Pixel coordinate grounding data
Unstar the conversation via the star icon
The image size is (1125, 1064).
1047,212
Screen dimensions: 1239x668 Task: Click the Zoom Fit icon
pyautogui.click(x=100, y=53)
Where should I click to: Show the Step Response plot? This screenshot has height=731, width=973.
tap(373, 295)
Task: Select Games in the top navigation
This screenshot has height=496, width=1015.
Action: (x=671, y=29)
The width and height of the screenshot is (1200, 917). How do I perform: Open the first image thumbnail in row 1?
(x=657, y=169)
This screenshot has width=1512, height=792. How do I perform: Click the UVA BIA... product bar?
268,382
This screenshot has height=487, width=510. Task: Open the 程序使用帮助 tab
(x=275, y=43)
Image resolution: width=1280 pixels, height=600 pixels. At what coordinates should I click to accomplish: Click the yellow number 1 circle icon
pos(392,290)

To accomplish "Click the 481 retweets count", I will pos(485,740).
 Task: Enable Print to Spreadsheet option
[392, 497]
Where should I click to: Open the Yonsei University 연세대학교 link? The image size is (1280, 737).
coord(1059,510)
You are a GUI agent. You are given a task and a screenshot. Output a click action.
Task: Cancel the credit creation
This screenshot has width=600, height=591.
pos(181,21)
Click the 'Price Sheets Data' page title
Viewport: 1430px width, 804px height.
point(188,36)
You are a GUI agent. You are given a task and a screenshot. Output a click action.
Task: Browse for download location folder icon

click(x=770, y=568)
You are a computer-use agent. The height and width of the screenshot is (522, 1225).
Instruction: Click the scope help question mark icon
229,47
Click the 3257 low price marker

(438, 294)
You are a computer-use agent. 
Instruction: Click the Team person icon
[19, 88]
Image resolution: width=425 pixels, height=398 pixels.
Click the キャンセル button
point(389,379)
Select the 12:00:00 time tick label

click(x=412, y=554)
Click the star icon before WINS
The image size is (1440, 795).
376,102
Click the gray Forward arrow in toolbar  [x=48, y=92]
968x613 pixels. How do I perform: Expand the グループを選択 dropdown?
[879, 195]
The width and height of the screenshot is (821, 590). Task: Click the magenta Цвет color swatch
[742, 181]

● Directions for this task: Copy down the complete data exactly as supplied.

● Problem solution:
Unstar the conversation via the star icon
The image size is (1125, 1064).
1047,212
Screen dimensions: 1239x668 Task: Click the Zoom Fit icon
pyautogui.click(x=100, y=53)
Where should I click to: Show the Step Response plot? This screenshot has height=731, width=973.
tap(373, 295)
Task: Select Games in the top navigation
This screenshot has height=496, width=1015.
Action: (x=671, y=29)
The width and height of the screenshot is (1200, 917). How do I perform: Open the first image thumbnail in row 1?
(x=657, y=169)
This screenshot has width=1512, height=792. How do I perform: Click the UVA BIA... product bar?
268,382
This screenshot has height=487, width=510. Task: Open the 程序使用帮助 tab
(x=275, y=43)
Image resolution: width=1280 pixels, height=600 pixels. At what coordinates should I click to accomplish: Click the yellow number 1 circle icon
pos(392,290)

To accomplish "Click the 481 retweets count", I will pos(485,740).
 Task: Enable Print to Spreadsheet option
[392, 497]
Where should I click to: Open the Yonsei University 연세대학교 link? The image size is (1280, 737).
coord(1059,510)
You are a GUI agent. You are given a task and a screenshot. Output a click action.
Task: Cancel the credit creation
This screenshot has width=600, height=591.
pos(181,21)
Click the 'Price Sheets Data' page title
Viewport: 1430px width, 804px height.
point(188,36)
You are a GUI agent. You are given a task and a screenshot. Output a click action.
Task: Browse for download location folder icon

click(x=770, y=568)
You are a computer-use agent. The height and width of the screenshot is (522, 1225).
Instruction: Click the scope help question mark icon
229,47
Click the 3257 low price marker

(438, 294)
You are a computer-use agent. 
Instruction: Click the Team person icon
[19, 88]
Image resolution: width=425 pixels, height=398 pixels.
Click the キャンセル button
point(389,379)
Select the 12:00:00 time tick label

click(x=412, y=554)
Click the star icon before WINS
The image size is (1440, 795).
376,102
Click the gray Forward arrow in toolbar  [x=48, y=92]
968x613 pixels. How do I perform: Expand the グループを選択 dropdown?
[879, 195]
The width and height of the screenshot is (821, 590). Task: Click the magenta Цвет color swatch
[742, 181]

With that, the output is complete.